Djibouti Gives Ethiopia Cargo Ultimatum
The government of Djibouti has given a deadline of January 15, 2014, for challenging the manner in which cargo is released from its ports. The new rules will state that no cargo inbound to Ethiopia will be released until the clearing agent in Djibouti produces a note from banks stating that foreign exchange to pay for transport, transit and forwarding services has actually been transferred.
A circular instructing offices in Djibouti to this effect has been distributed by the government, according to diplomatic sources in Djibouti.
The decision will alter the status quo, whereby a clearing agent in Djibouti pays for the services from their own account and bills its Ethiopian counterparts later on. Indeed, there is a port utilisation bilateral agreement that the two countries signed in April 2002, which allows Ethiopian forwarding companies to transfer funds two weeks after the cargo of their clients has been released from the port.
However, Djiboutian transit and forwarding companies have been complaining about delayed payments from their Ethiopian counterparts, while the latter blame the Central Bank for its failure to provide them with foreign currency on time.

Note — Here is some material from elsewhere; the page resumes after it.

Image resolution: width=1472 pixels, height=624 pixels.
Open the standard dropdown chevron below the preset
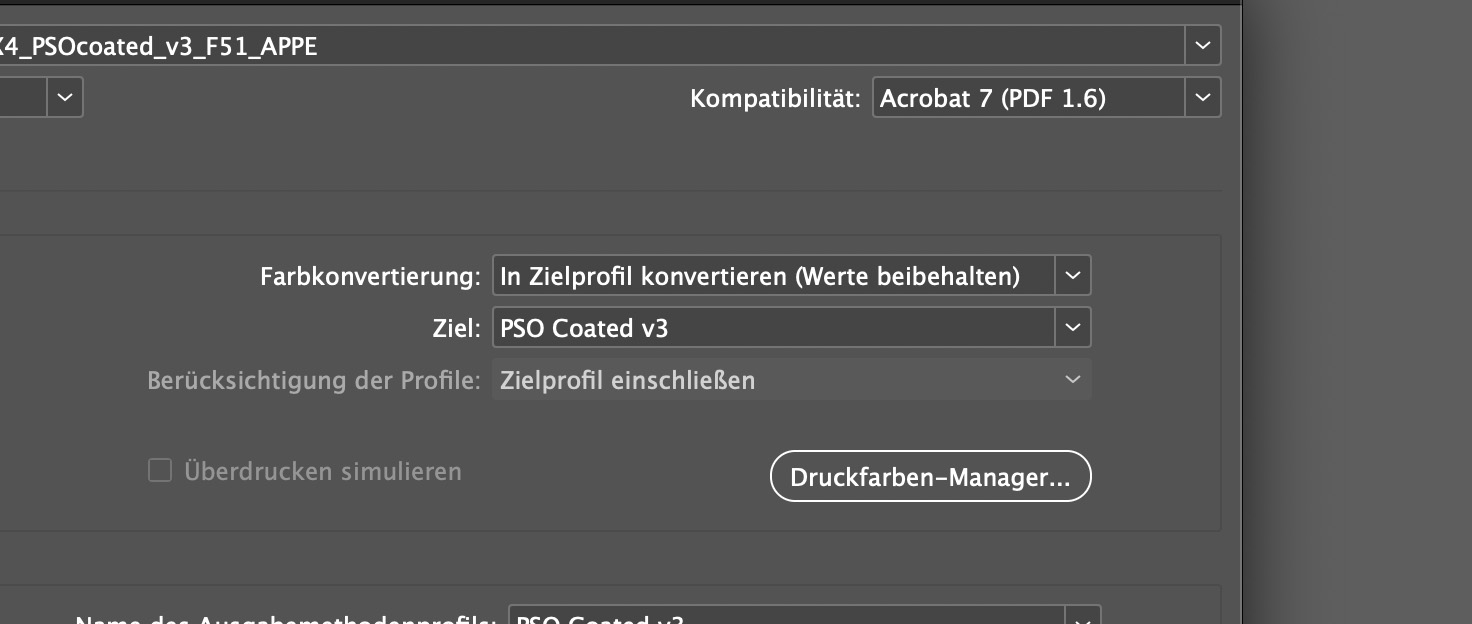(x=64, y=98)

“I owe my counterpart in Djibouti close to five million Birr,” said a businessman who runs a forwarding firm in Addis Abeba. “Because I don’t get foreign exchange on time, there is no way I can transfer what I owe.”
There are unconfirmed reports that Djibouti businesses in the cargo transit sector are owed a total of close to 20 million dollars. Working in a country that suffers from a terminal shortage of foreign exchange, their Ethiopian counterparts are struggling to pay their fees on time.